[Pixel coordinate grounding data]
* * * * *

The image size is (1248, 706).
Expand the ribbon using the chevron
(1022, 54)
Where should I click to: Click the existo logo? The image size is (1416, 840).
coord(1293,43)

* * * * *

**WHAT TO PRODUCE**
Every line above has to be restated word for word.

**SOLVED PROBLEM**
The image size is (1248, 706).
Expand the ribbon using the chevron
(1022, 54)
Where should I click to: Click the existo logo? The image size is (1416, 840).
coord(1293,43)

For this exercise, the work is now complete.